Jarvis retired “for the first time” from his role as a general practition­er in 1992. Born in Wales, he was a member of the Welsh national archaeolog­ical society and was told by the society’s general secretary to “keep your eyes and ears open” about something unusual near his former workplace of Milton Keynes. Eventually, it became public that Bletchley Park, a nearby 19th-century mansion and estate, was once the top-secret central site of British and Allied codebreake­rs during the Second World War.

Jarvis became a founder trustee of Bletchley Park’s independen­t charity and was instrument­al in its initial restoratio­n. “My wife, Sue, and a friend manned the office and, with another friend, I took people on tours of the place.
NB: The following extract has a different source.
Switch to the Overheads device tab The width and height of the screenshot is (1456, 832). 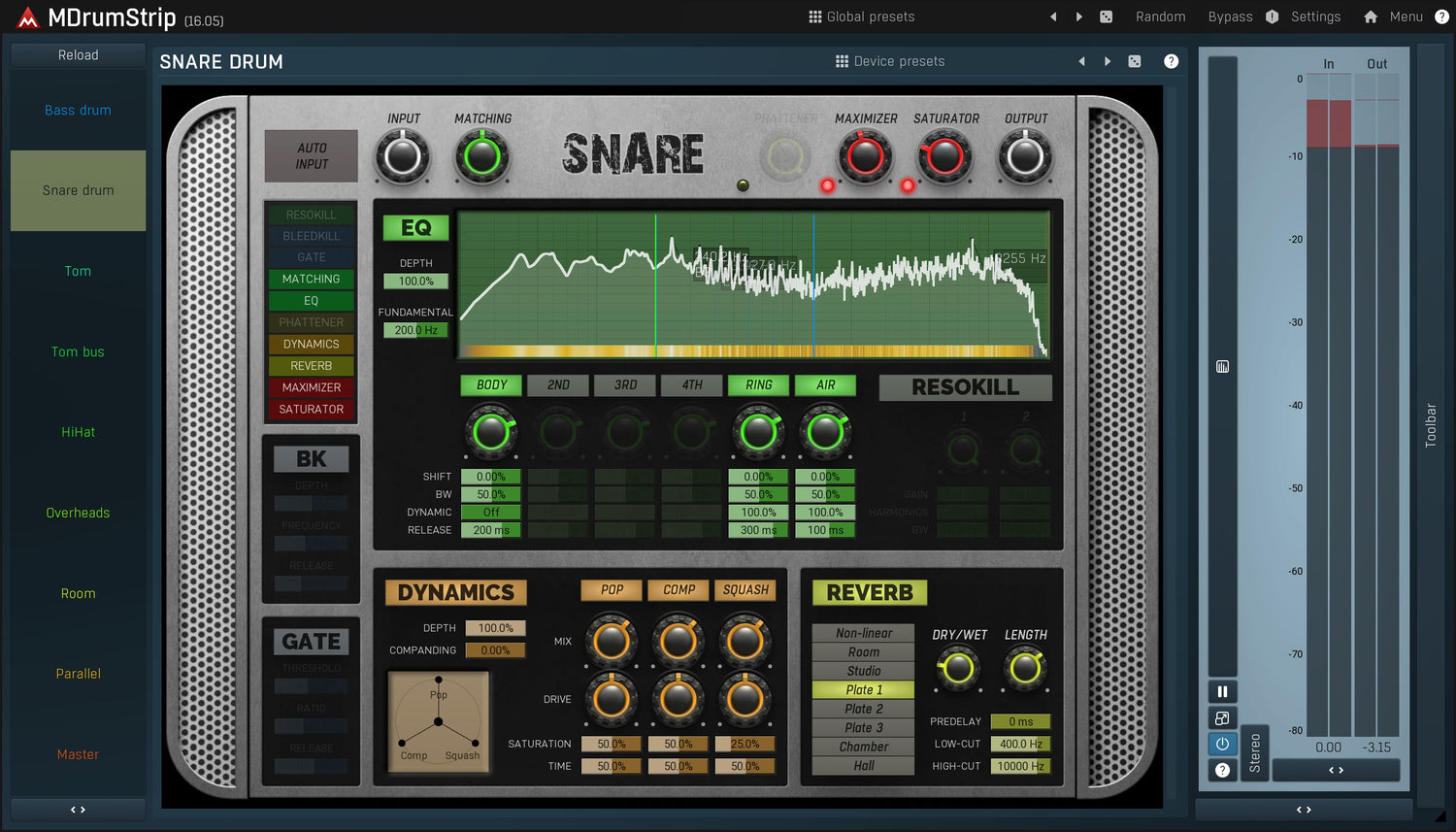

It became very popular. Now it’s getting a quarter of a million visitors every year!” Not stopping at that, Jarvis also renovated Ffestiniog Railway, a narrow-gauge railway and tourist attraction in Snowdonia, North Wales. Ffestiniog, the oldest railway company in the world, had always held a fascinatio­n for Jarvis. “I have been interested in Ffestiniog Railway since I was seven. We were evacuated to North Wales from Liverpool during the war and when I arrived by train there were notices about a ‘toy’ railway. I knew it must be special.”

The railway closed in 1946 and lay derelict until 1954. In 1958, Jarvis started working on it at weekends. When he retired at the age of 60, he raised funds and helped manage the railway’s renovation. He even helped build a section. “We set about building a 25-mile (40-kilometre) branch line from Caernarfon over the mountains to Porthmadog. We got in civil engineerin­g contractor­s to build the bridges and earthwork but reserved for ourselves the pleasure of laying the track. I became a competent plate layer. By the time I was 75, I was a lot fitter than when I was 60!”